Why Do We Make Bad Decisions? Findings From a New Science
Why Do We Make Bad Decisions? Findings From a New Science
Today's Research on Aging / Population Reference Bureau (US)
We all make bad decisions from time to time, decisions that diminish our well-being either right away or years later. However, some of these bad decisions are more than occasional, rising to the level of chronic patterns in the general population. Many of these recurring behaviors seemingly defy rational explanations.
For example:
Why do emotions dominate deliberative thinking in many people’s working, purchasing, and saving decisions?
Why do many people save less while they are working than they will obviously need after they retire?
Why do people tend to overspend and undersave when using a credit card?
Why do people’s perceptions of fairness sometimes affect their decisions in ways that leave everyone involved worse off?
These quandaries represent apparent anomalies in people’s decisionmaking. They constitute patterns that depart from what people “ought” to be doing to preserve or improve their own well-being or that of those they care about. These incongruities occur with enough frequency and in such varied circumstances that they have attracted the attention of three groups of scientists—economists, psychologists, and
neuroscientists—who study different aspects of the decisionmaking process and its outcomes. The integrated study of decision processes by scientists from these very different disciplines is called neuroeconomics. It is barely two decades old. Its practitioners hope, eventually, to shed light on the aspects of decisionmaking that
lead some people to prepare inadequately for their old age and to make decisions during their retirement years that harm their well-being (Camerer, Loewenstein, and Prelec
2005). Some of the findings so far indicate the kind of progress that can be expected.
Dual Paths Toward a Decision
Traditional economics distinguishes between “rational” behavior that moves people toward maximizing their own well-being and “irrational” behavior that harms their wellbeing. The predictions of traditional economic models depend on most people behaving rationally most of the time. Psychologists, for their part, distinguish between
“cognitive” and “emotional” mental processes. The first type is analytic; the second type is affective, dealing with feelings. Neuroscientists distinguish parts of the brain that
handle deliberative thinking (the neocortex) and other distinct parts that operate automatically and more quickly (the limbic region).

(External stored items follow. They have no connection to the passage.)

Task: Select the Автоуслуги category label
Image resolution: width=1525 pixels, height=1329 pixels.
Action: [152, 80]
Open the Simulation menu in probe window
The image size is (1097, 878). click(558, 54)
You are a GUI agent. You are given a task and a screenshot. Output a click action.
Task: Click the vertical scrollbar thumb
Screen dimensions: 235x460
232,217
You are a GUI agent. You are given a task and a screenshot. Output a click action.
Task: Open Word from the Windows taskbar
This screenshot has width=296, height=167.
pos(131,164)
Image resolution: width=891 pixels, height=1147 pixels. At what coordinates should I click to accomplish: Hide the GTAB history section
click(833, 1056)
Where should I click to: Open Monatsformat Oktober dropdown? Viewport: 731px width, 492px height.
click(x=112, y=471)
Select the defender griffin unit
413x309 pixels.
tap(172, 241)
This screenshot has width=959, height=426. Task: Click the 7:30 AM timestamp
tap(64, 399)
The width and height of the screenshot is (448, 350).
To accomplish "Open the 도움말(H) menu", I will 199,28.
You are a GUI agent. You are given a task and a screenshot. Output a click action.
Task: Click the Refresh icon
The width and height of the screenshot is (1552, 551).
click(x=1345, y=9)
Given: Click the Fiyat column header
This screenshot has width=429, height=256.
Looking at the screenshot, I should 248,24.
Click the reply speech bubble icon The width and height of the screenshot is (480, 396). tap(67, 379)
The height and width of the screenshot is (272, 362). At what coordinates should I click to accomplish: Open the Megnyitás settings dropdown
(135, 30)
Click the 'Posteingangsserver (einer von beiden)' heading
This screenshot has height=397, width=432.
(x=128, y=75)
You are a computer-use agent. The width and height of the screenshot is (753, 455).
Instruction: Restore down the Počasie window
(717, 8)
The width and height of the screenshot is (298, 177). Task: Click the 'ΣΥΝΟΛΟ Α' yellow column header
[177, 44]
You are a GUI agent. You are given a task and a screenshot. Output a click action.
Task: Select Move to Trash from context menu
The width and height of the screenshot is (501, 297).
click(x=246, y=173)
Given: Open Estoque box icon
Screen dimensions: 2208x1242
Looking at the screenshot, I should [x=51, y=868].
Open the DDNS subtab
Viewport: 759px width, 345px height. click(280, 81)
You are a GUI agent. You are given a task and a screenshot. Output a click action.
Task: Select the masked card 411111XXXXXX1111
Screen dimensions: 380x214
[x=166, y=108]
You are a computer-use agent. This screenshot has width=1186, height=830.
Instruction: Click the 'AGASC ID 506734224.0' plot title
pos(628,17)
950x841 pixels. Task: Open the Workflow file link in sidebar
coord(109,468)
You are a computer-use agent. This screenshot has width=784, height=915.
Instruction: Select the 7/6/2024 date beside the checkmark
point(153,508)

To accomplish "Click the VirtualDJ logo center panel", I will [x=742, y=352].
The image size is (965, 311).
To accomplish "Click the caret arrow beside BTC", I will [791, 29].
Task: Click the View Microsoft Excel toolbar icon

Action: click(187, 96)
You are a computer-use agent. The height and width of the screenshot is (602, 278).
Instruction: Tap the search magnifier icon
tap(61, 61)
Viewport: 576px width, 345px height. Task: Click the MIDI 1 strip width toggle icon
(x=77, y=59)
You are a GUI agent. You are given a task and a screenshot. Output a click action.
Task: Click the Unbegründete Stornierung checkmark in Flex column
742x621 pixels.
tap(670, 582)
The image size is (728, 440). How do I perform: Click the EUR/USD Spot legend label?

It is becoming clear that the three distinctions above, although called different names in the three different sciences, are in fact the same (Camerer, Loewenstein, and Prelec 2005). How we think when confronting a decision emerges in parallel with how we feel about it, and from two different parts of the brain and at different speeds. Evolutionary psychologists have carried this distinction a step further, arguing that the emotional/
affective/automatic/irrational/fast aspect of our mental processes is very old (McClure et al. 2007). In fact, humans share these aspects of mental processes, along with the corresponding limbic brain region, with many other mammals, suggesting common sources in the evolutionary chain.
However, the cognitive/analytical/deliberative/rational
aspect of our mental processes developed much more recently
in evolutionary history, along with the corresponding
brain region, the neocortex. Beyond elementary levels,
humans possess these mental processes uniquely in the animal
kingdom. Nor is this corresponding part of the brain
well developed in other animals. Evolutionary psychologists
also point out that automatic mental processes may not be
adapted for modern life, deriving as they did from very different
environments tens of thousands of years ago.
In this light, what economists have decried as irrational
appears as a quite normal—and explainable—component of
decisionmaking. This scientific finding has three implications.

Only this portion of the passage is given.